Retirement Calculator: Estimate Your Savings Goals

Plan your retirement with confidence using our comprehensive retirement savings calculator.

By Sneha Tete, Integrated MA, Certified Relationship Coach
Created on

Retirement Calculator: Estimate How Much You Need To Save

Planning for retirement requires careful consideration of your financial goals, current savings, and expected lifestyle in your later years. A retirement calculator is an essential tool that helps you determine whether you are on track to meet your retirement objectives. By inputting your financial information into a comprehensive retirement calculator, you can gain valuable insights into your retirement readiness and make informed decisions about your savings strategy.

The retirement calculator accounts for spending during retirement from your inputted retirement age through age 95, providing a realistic picture of your long-term financial needs. This tool takes into account various factors including your current income, expected investment returns, inflation rates, and Social Security benefits. By using this calculator, you can view your projected retirement savings balance and calculate your withdrawals for each year to check your progress toward your retirement goals.

Understanding Your Retirement Calculator Inputs

Current Annual Household Income

Your current annual household income represents your total yearly earnings before taxes. If you are married, this figure should include your spouse’s income as well. This baseline number is crucial for the calculator to determine how much you can realistically save for retirement each year and to project your Social Security benefits, which are calculated on a sliding scale based on your income.

Annual Income Increase

This input reflects the annual percentage increase you expect in your household income over time. Most professionals experience some level of income growth throughout their careers, whether through promotions, raises, or business growth. By accounting for this anticipated increase, the calculator can provide a more accurate projection of your future savings capacity. This assumption helps create a realistic picture of how your contributions to retirement accounts will grow over your working years.

Retirement Savings

Your current retirement savings represents the total amount you have already accumulated toward retirement. This should include all sources of retirement savings such as 401(k) plans, IRAs, Roth IRAs, annuities, and any other designated retirement accounts. When entering this figure, be comprehensive and include all retirement-related accounts across different institutions. This starting balance provides the foundation upon which your future contributions and investment returns will build.

Percentage of Income to Be Saved Yearly

This crucial input represents the percentage of your annual income you plan to contribute to your retirement savings each year. This percentage should reflect your total retirement contributions, including contributions to 401(k), 403(b), or 457(b) plans, as well as your employer’s matching contributions to these plans. Additionally, include any contributions to IRAs, Roth IRAs, and any retirement savings held in non-retirement accounts. Financial experts commonly recommend saving between 10% and 15% of your pre-tax income for retirement, though your personal circumstances may warrant a different percentage.

■ **Dataset section**
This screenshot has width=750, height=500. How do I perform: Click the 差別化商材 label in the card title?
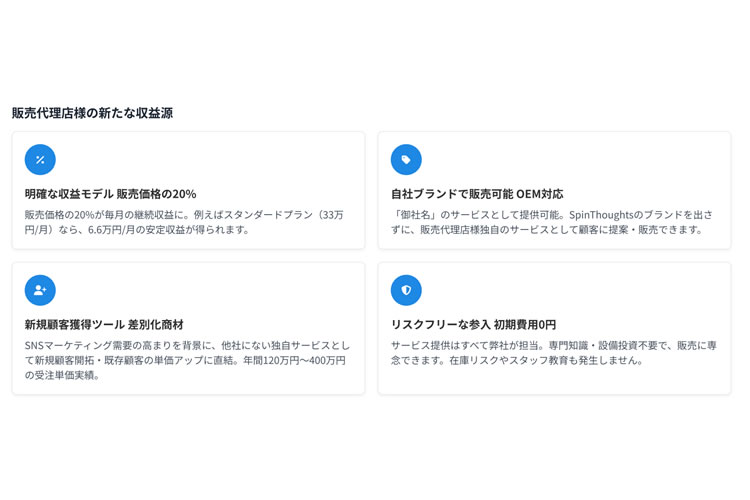[x=156, y=325]
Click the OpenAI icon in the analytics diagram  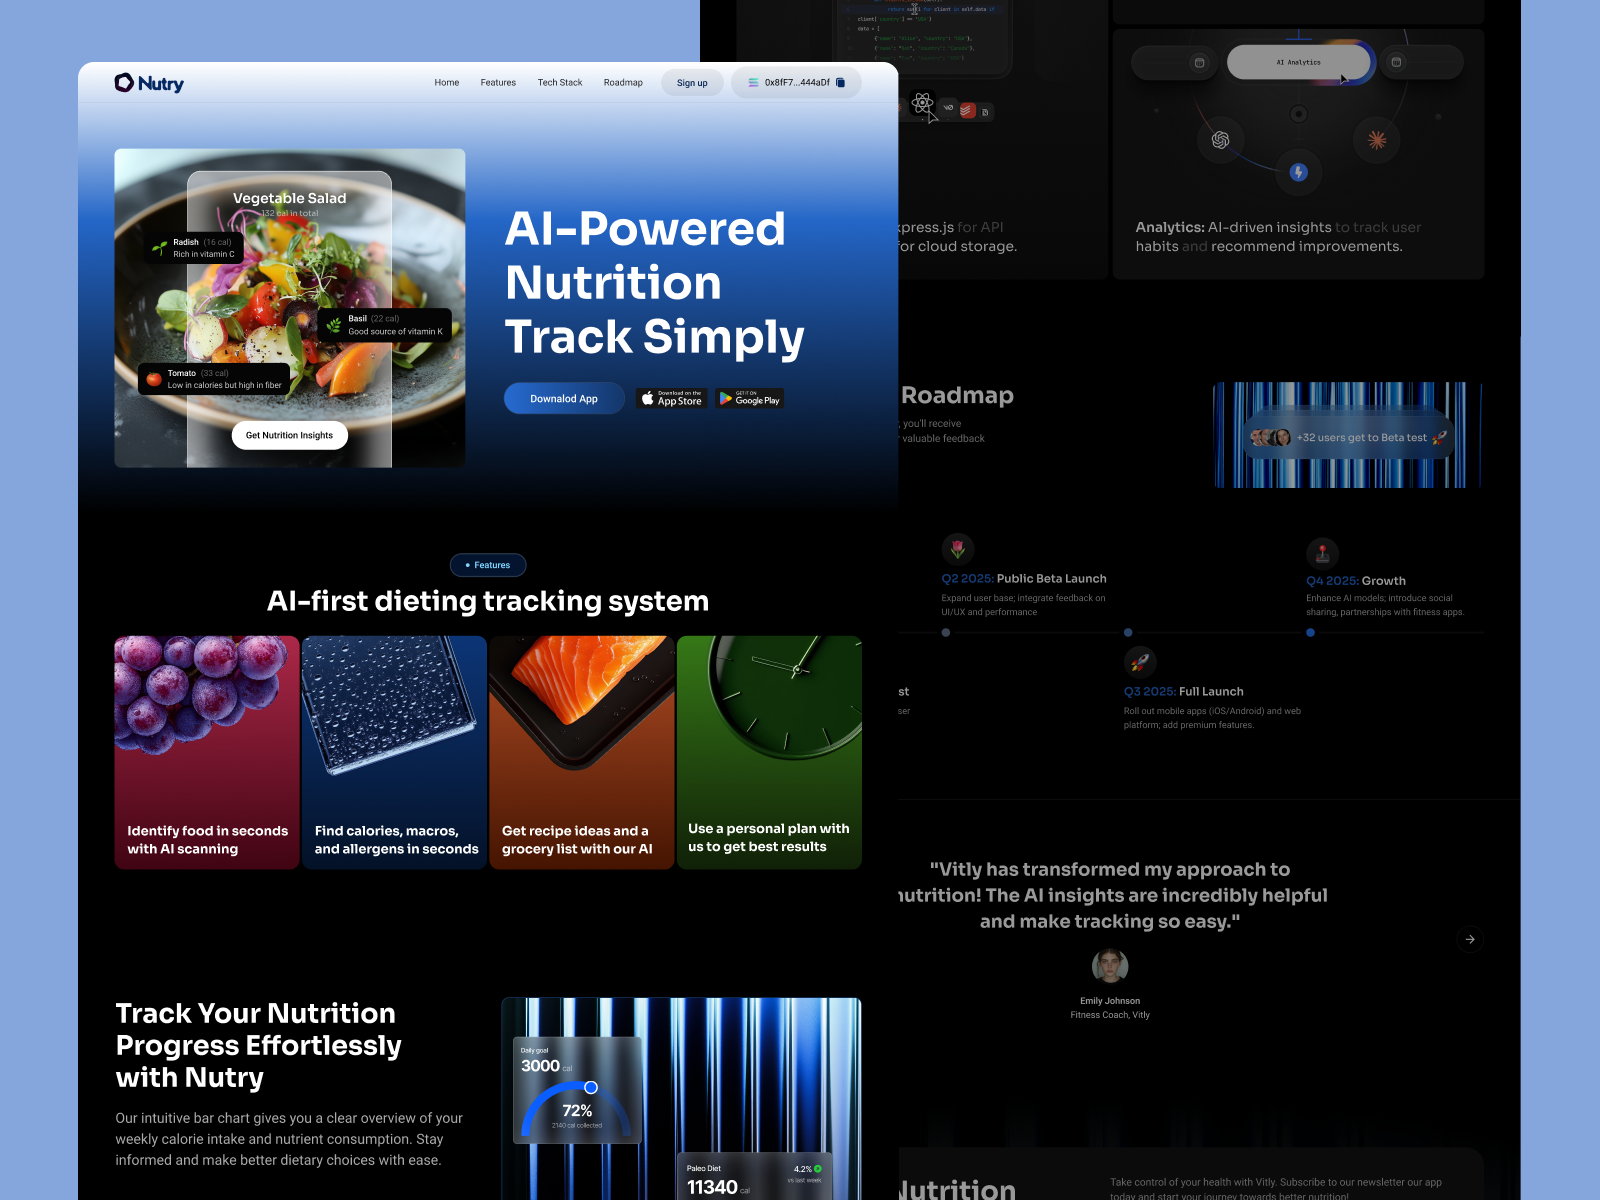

■ **Requirements**
According to the retirement calculator text, what factors does the tool take into account? List every one it names. Work only from the retirement calculator text, not from the listing.

■ **Solution below**
- Current income
- Expected investment returns
- Inflation rates
- Social Security benefits